Test results often show otherwise

Talc-based products have long been found on the shelves of drug stores and supermarkets. The names are familiar: Johnson’s Baby Powder and Shower-to-Shower, Cashmere Bouquet, several Mennen-manufactured products, and many others.

Those products have been deemed safe for the last several decades, however, that proclamation is up for debate.
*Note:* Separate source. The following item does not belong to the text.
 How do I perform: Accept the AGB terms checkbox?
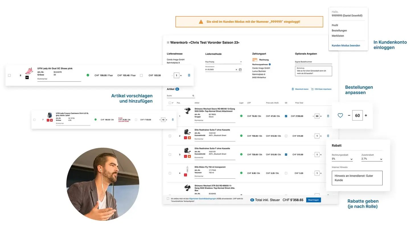[168, 198]
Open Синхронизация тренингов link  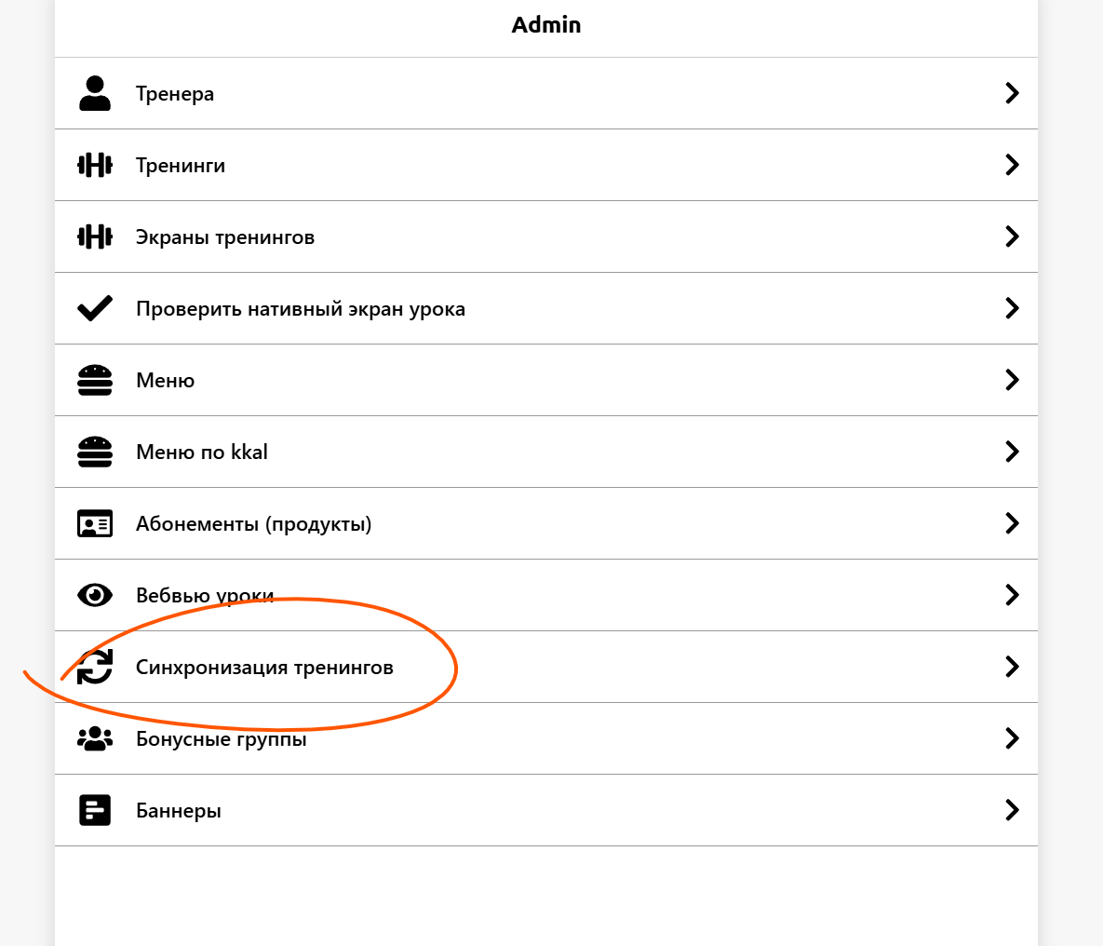[x=264, y=668]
Asbestos-containing talc wasn’t confined to $3 products one could buy off the shelves at Walmart. Coco Chanel long peddled expensive talc-based, potentially-dangerous products, including talc pads that retailed for $90 and were sold at upscale Nordstrom’s as recently as 2015.

This is despite the fact that there was already extensive evidence that talc was causing ovarian cancer among women who used the product in their genital area.

Just recently, a jury in Missouri ordered healthcare products company Johnson and Johnson to pay $55 million dollars to a woman who claimed that she developed ovarian cancer after using the company’s talc products for feminine hygiene purposes.

It was alleged in that suit that Johnson and Johnson knew about the dangers of using talc in its products yet failed to warn its customers. J&J denies those allegations and plans to appeal that verdict. Numerous similar suits against the company are in the works.

There have been numerous studies conducted to determine whether or not talc, in general, represents a risk to women. The International Agency for Research on Cancer (IARC), which is part of the World Health Organization, has determined the following:

  • IARC classifies talc that contains asbestos as “carcinogenic to humans.”
  • Based on the lack of data from human studies and on limited data in lab animal studies, IARC classifies inhaled talc not containing asbestos as “not classifiable as to carcinogenicity in humans.”
  • Based on limited evidence from human studies of a link to ovarian cancer, IARC classifies the perineal (genital) use of talc-based body powder as “possibly carcinogenic to humans.”

Recent publications by the American Cancer Society recommend that women use cornstarch-based products rather than talc-based products for feminine hygiene purposes. There is no evidence that talc is associated with any other kind of cancer, including lung cancer

As a result of the Johnson and Johnson case and the studies that indeed show an increase in ovarian cancer risk among talc users, more and more victims are heading to the courts to demand compensation for their suffering. This is a battle that will continue to grow as the word spreads.